Wedding Story in the San Francisco Sunday Examiner Magazine, 11 August 1901

Romantic Story of Yosemite Where Artist and Singer Met, Wooed and Married All in Two Months

Here is a bride with a bridal veil worth having–the most wonderful and original veil that ever bride uttered marriage vows beneath. The bride is Mrs. Harry C. Best. Her veil was a marvelous specimen of nature’s handiwork–nothing less than the world-renowned Bridal Veil of Yosemite Valley. Under the spray of these falls the young woman, then Miss Annie Rippey, became the wife of Harry C. Best.

The story is a romantic one . . . Miss Rippey came from Los Angeles to the Yosemite to take charge of Lippincott’s studio. It was her plan to return home near the close of the season, about the first of September; but Cupid sometimes plays gay havoc with human plans. He has certainly sent Miss Rippey’s a-glimmering, for he transformed her journey into a honeymoon to be spent in the grandest of environments, Yosemite.

Miss Rippey had been at her new post but a few days when her future husband appeared upon the scene . . . Mr. Best is an artist by profession and a Director of the Press Club of this city . . .The Lippencott studio was a congenial place for the artist to visit, particularly during those hours of the day when Yosemite visitors were out on the trails and the girl in charge of the studio had time to listen when the artist talked and the inclination to talk when the artist listened.

There were so many topics of mutual interest to discuss, too. Miss Rippey appreciated art. She was musical. So was Mr. Best. She was, moreover, a member of a Los Angeles church choir. It was quite natural that they should drop into the habit of going to the little Yosemite chapel on Sundays, for practice’s sake in singing.

The meeting occurred in the latter part of May. June–“what so rare as a day in June” in Yosemite Valley? –slipped by as though the days were winged. July was twenty-seven days old when the wedding was announced to take place the next day under circumstances unique in the extreme.

The bride and groom would plight their troth under the spray of Bridal Veil Falls.

The news spread with the rapidity peculiar to such tidings. Here was a happening decidedly out of the ordinary–something not dreamt of in the tourists’ philosophy. There was to be nothing conventional about this midsummer
ceremony. Neither bride nor groom had any right to be exclusive in the matter, for whose is the authority that can prevent a person from viewing the falls at any hour he chooses? And who, sojourning within the vast walls of the valley when a wedding was to be solemnized at Bridal Veil Falls, would not choose to visit that locality at the hour and moment celebrated?

. . . a general invitation was extended to all who happened to be within conversational distance. Invitations went by word of mouth. Such formal accessories as cards and dress suits were voted entirely incongruous, for who, pray would think of such an emergency as a wedding in camp and come provided with the customary toggery worn on such occasions?

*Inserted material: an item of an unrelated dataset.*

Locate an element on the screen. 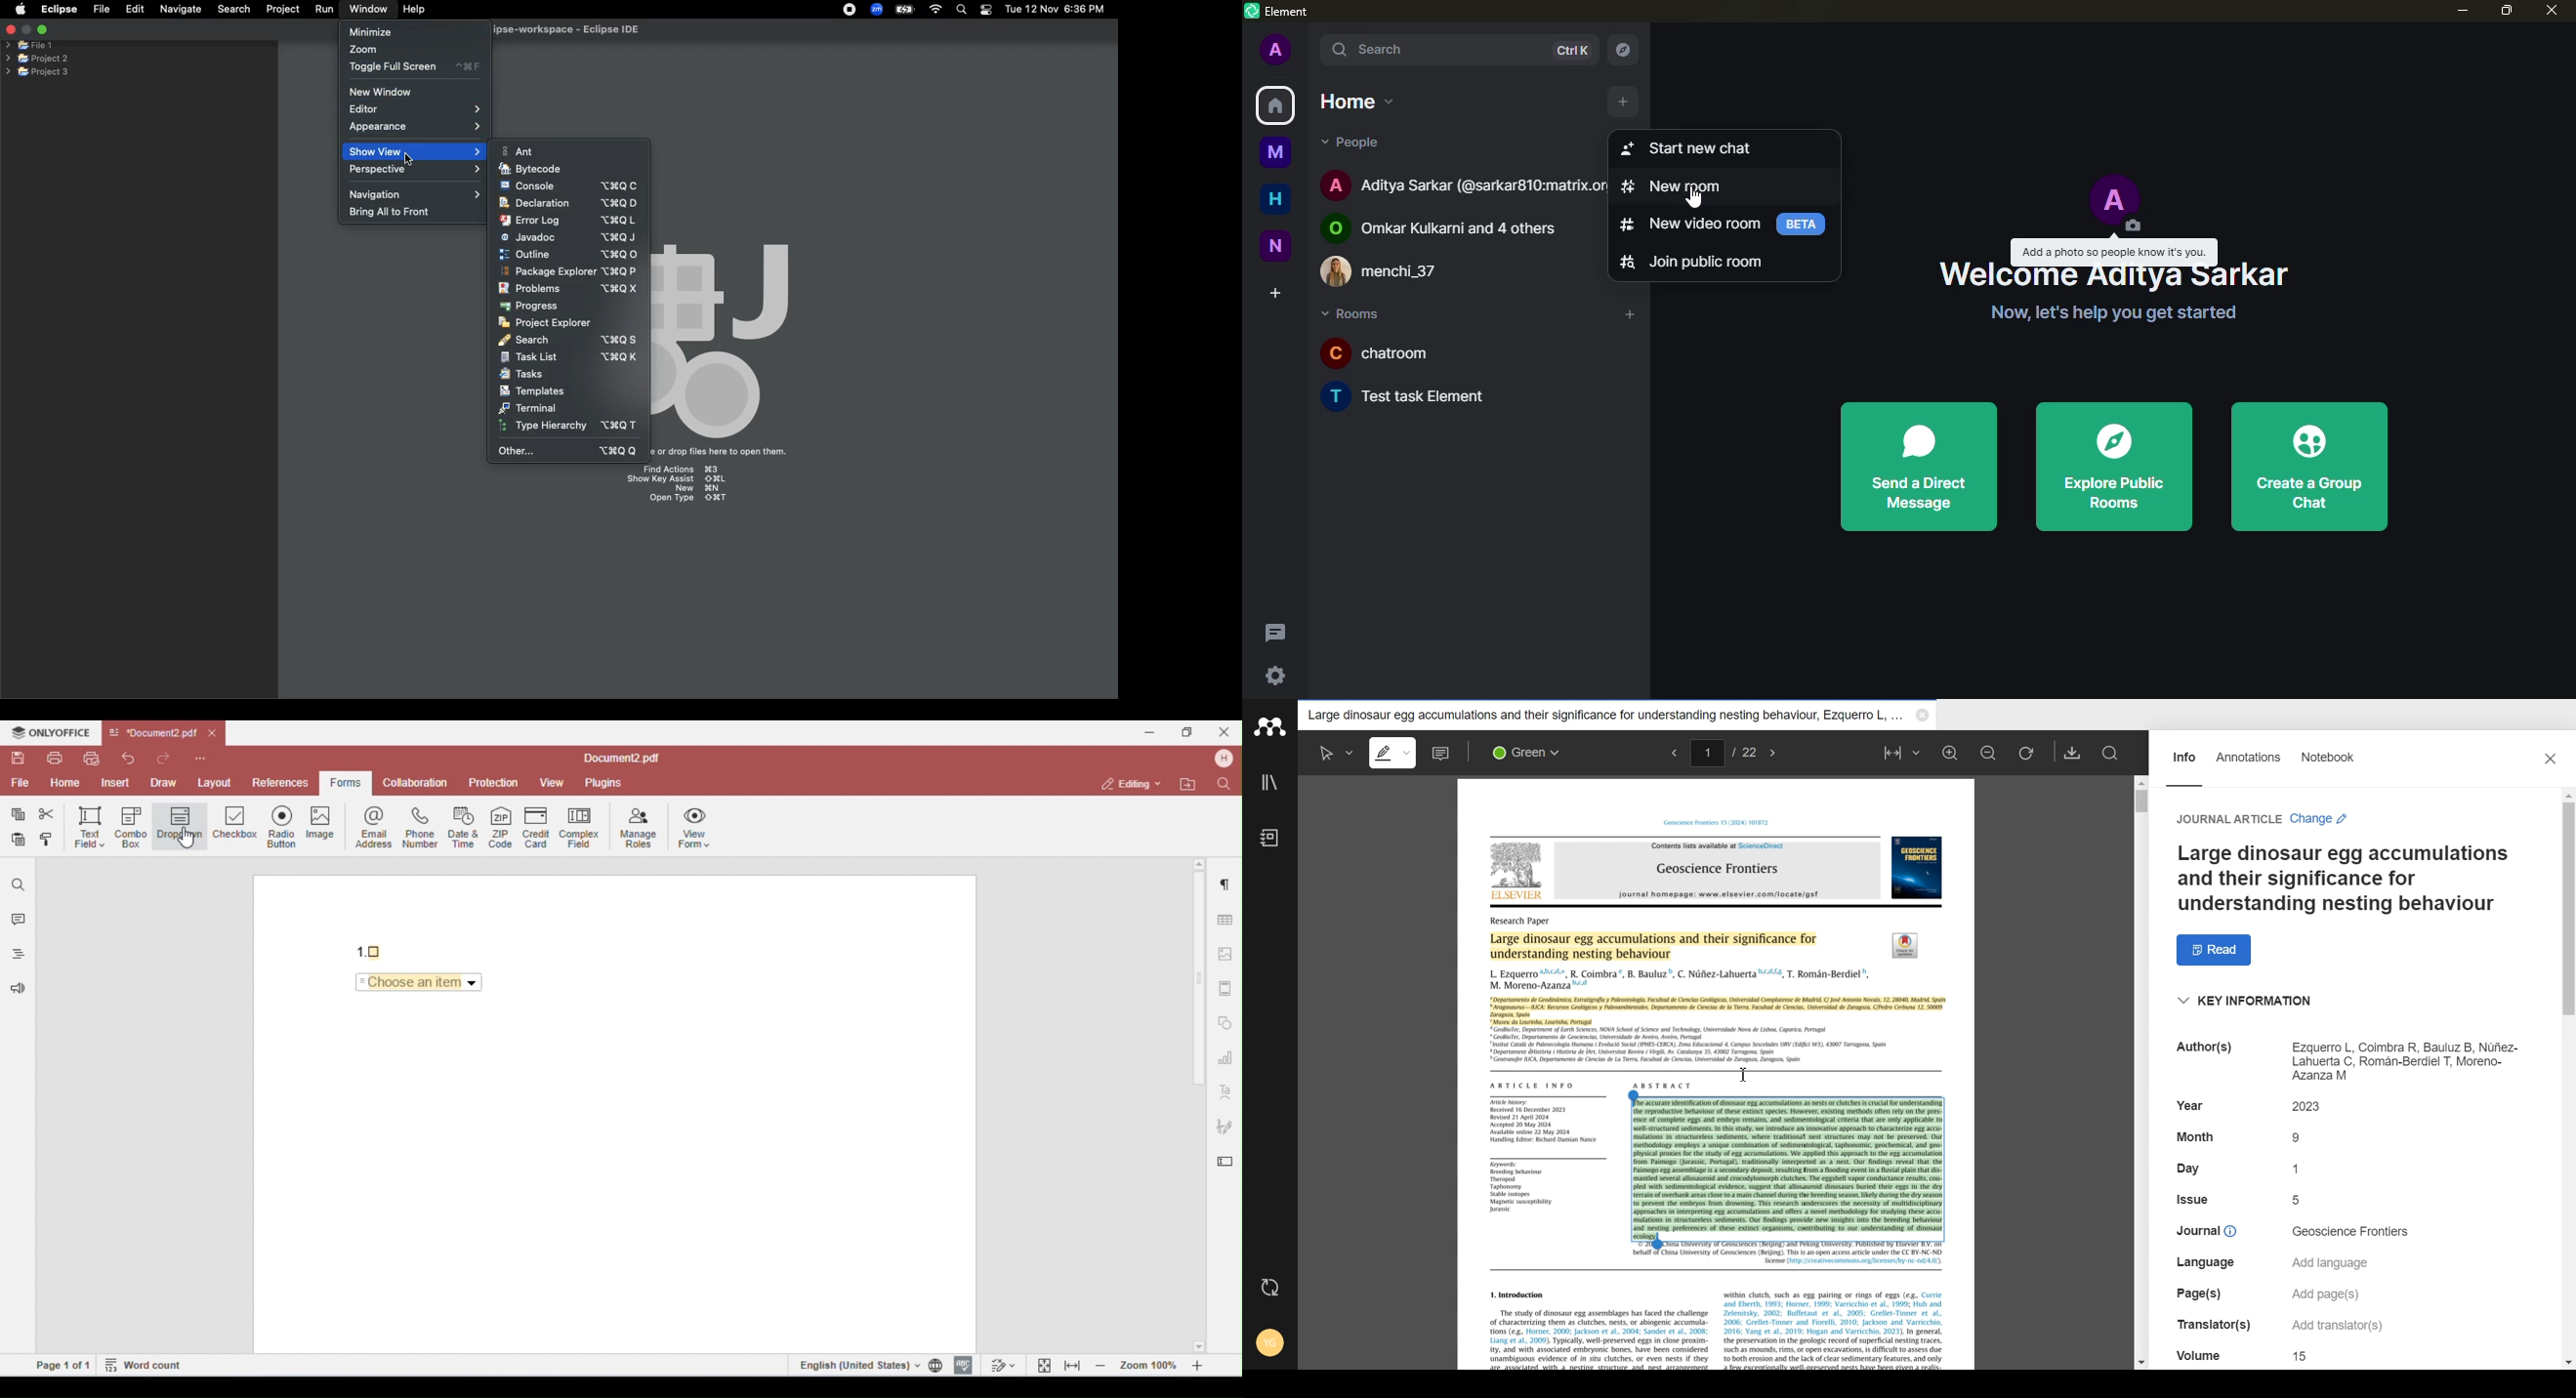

Early in the morning of July 27th [sic] the bridal party visited Mirror Lake. It was a very warm day, but that did not prevent the liveliest interest being taken in the romantic event.

Long before the noon hour a motley procession was making its way toward the Falls. There were farm wagons from the hot plains of smoky San Joaquin Valley, filled with sunburnt, expectant campers. There were all the turnouts to be found in the local livery stable. There were people on foot and on horseback. There was even a camping party of rough riders from across the Sierras, who had remained over a day in order to attend.

Clearly the happy couple were not at all superstitious, for they had visited the place the Friday previous to select the exact spot for the ceremony, above a beautiful translucent pool, in the depths of which were reflected the mist waters of the Bridal Veil. The bridal party stood upon massive boulders. The scene was an unusual impressive one, the view awe-inspiring, being but a short distance from the sunless caverns to which the down rushing waters of the falls leap with a mighty roar. Several of the nearby boulders were as big as some of San Francisco’s old-time business houses . . . No strains of Lohengrin heralded the approach of the bridal party; tis true that a mandolin quartet played a wedding march, but the melody was impossible to distinguish above the thunder of the falling waters. They proceeded up the rocky, pathless way to the point of ceremony, the bride leaning upon the arm of the gentleman who gave her away, Mr. Oliver Lippincott, the bridesmaid being Miss Helen Rippey, and the best man Professor Durrell of St. Matthew’s School, near San Mateo. They were followed by the Rev. Luther Freeman, an Epworth Leaguer of Portland, Me., Mr. and Mrs. Thad Welch and Julius Starke.

By this time at least fifty cameras were leveled at the bridal party. Nobody could hear a word of the ceremony, but it is stated that by a previous agreement the word “obey” was left out.

Then came a picnic lunch, after which the happy pair, escaping the usual shower of rice and old shoes, went to Wawona for their honeymoon….Upon returning to the valley Mr. and Mrs. Best will camp out in a tent until the 1st of November.’